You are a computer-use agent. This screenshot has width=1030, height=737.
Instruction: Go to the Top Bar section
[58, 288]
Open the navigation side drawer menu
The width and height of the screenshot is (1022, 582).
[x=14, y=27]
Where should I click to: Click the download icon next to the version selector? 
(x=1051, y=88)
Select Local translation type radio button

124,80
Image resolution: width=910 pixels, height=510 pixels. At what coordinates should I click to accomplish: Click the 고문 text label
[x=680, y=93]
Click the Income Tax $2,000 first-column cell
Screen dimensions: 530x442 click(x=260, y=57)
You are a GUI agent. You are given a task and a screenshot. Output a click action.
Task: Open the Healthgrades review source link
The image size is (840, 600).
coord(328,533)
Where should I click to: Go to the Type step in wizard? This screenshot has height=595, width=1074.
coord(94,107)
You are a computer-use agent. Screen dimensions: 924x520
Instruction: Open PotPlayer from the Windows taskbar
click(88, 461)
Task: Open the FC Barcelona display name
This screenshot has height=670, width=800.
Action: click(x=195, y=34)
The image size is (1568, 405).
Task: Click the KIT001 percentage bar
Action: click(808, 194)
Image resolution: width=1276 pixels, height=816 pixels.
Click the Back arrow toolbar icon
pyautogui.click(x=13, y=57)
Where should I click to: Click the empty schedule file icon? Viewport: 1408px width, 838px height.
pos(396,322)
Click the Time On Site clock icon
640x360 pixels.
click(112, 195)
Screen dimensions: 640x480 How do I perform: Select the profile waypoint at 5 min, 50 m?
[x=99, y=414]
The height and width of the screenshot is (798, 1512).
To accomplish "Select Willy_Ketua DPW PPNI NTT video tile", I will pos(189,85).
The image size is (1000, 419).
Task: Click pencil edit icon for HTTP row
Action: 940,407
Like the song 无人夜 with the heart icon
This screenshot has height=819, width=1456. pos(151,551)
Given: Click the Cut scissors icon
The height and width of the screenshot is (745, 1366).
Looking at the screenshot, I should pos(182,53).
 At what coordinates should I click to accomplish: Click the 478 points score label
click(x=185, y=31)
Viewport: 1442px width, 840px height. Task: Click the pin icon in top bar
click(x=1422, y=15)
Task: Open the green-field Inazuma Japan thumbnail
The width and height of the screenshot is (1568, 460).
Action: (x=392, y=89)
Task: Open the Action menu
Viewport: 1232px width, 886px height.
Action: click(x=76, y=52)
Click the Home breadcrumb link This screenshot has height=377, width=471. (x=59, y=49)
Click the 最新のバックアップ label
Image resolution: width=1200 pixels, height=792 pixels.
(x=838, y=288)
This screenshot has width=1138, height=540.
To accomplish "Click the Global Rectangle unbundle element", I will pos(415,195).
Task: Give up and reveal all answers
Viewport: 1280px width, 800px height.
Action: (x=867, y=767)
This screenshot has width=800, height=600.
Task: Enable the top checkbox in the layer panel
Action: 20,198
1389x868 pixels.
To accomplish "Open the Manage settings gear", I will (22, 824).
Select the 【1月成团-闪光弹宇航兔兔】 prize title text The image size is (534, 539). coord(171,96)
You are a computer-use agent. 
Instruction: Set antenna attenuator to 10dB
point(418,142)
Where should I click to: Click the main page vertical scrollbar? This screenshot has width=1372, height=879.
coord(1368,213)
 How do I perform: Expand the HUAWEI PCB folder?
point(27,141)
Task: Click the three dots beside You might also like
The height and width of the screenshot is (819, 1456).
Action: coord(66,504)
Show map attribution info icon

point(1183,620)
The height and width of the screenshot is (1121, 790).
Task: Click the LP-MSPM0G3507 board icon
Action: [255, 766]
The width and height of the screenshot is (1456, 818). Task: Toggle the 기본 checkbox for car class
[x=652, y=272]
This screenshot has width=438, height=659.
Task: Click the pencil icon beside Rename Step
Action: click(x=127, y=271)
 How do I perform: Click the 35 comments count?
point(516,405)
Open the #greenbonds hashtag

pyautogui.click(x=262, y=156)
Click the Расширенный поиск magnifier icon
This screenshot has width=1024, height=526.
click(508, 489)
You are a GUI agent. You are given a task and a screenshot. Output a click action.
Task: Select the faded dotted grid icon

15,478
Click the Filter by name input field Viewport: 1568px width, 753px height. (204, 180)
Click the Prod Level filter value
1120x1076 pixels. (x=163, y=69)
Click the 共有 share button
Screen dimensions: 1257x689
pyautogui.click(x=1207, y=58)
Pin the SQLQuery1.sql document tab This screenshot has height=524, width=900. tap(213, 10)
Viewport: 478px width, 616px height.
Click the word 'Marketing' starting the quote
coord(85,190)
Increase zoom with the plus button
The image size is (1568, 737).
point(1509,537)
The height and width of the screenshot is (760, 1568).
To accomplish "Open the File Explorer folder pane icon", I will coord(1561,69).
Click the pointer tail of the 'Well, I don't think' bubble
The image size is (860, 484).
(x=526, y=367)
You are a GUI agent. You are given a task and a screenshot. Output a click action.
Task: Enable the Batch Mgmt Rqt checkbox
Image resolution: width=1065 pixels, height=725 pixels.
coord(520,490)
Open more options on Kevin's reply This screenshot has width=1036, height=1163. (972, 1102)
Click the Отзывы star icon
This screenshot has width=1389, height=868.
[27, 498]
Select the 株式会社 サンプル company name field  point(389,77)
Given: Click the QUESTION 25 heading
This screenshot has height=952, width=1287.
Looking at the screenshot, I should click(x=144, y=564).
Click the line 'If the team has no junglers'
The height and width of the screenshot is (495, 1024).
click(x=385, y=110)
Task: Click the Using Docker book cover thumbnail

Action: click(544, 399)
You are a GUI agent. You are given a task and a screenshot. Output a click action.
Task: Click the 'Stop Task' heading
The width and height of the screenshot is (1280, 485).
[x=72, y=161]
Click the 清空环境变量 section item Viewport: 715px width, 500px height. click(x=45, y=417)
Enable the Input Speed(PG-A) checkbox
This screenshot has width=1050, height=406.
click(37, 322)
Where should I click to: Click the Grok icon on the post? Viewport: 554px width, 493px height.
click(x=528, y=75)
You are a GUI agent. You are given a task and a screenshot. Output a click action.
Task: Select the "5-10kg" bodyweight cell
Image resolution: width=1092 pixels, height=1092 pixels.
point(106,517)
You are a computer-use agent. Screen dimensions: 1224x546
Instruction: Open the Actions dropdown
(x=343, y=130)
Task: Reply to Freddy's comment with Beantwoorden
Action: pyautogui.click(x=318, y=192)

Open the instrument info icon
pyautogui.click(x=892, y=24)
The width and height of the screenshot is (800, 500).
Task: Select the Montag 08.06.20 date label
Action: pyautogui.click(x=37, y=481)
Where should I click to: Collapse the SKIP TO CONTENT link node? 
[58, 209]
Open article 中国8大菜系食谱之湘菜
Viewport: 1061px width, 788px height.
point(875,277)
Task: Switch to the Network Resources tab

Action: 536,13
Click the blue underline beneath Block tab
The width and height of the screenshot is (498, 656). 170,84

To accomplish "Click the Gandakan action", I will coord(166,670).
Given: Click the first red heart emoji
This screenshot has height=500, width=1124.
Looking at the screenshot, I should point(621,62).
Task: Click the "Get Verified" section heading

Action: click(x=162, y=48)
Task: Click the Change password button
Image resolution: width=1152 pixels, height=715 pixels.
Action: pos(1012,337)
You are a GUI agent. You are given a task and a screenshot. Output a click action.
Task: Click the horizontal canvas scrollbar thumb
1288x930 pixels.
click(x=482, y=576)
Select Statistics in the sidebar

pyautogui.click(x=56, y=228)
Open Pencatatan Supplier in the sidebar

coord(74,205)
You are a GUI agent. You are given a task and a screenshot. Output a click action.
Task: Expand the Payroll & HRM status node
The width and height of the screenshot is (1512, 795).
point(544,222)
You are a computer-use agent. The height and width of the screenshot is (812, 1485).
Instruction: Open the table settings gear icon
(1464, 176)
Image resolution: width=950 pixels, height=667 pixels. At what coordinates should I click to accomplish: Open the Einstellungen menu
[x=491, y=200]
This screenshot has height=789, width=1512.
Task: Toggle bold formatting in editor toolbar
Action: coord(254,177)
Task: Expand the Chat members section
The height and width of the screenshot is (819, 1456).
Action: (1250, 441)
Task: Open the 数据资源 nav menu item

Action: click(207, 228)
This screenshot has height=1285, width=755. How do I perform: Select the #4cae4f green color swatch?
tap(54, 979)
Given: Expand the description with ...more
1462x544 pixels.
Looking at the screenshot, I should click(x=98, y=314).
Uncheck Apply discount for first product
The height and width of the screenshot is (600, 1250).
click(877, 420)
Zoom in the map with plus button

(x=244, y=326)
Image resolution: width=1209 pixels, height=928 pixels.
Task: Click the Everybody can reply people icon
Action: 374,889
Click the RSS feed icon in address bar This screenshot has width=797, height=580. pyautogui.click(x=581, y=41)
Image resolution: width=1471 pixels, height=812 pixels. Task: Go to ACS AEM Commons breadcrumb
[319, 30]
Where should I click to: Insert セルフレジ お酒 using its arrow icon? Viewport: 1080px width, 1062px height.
==================================================
REQUIRED WORK. Copy out the entries from the line with "Click the Income Tax $2,000 first-column cell" up to and including the line with "coord(328,533)", substituting "tap action" for "click action" and leaving everything else unchanged.

WRITTEN SOLUTION.
Click the Income Tax $2,000 first-column cell
Screen dimensions: 530x442 click(x=260, y=57)
You are a GUI agent. You are given a task and a screenshot. Output a tap action.
Task: Open the Healthgrades review source link
The image size is (840, 600).
coord(328,533)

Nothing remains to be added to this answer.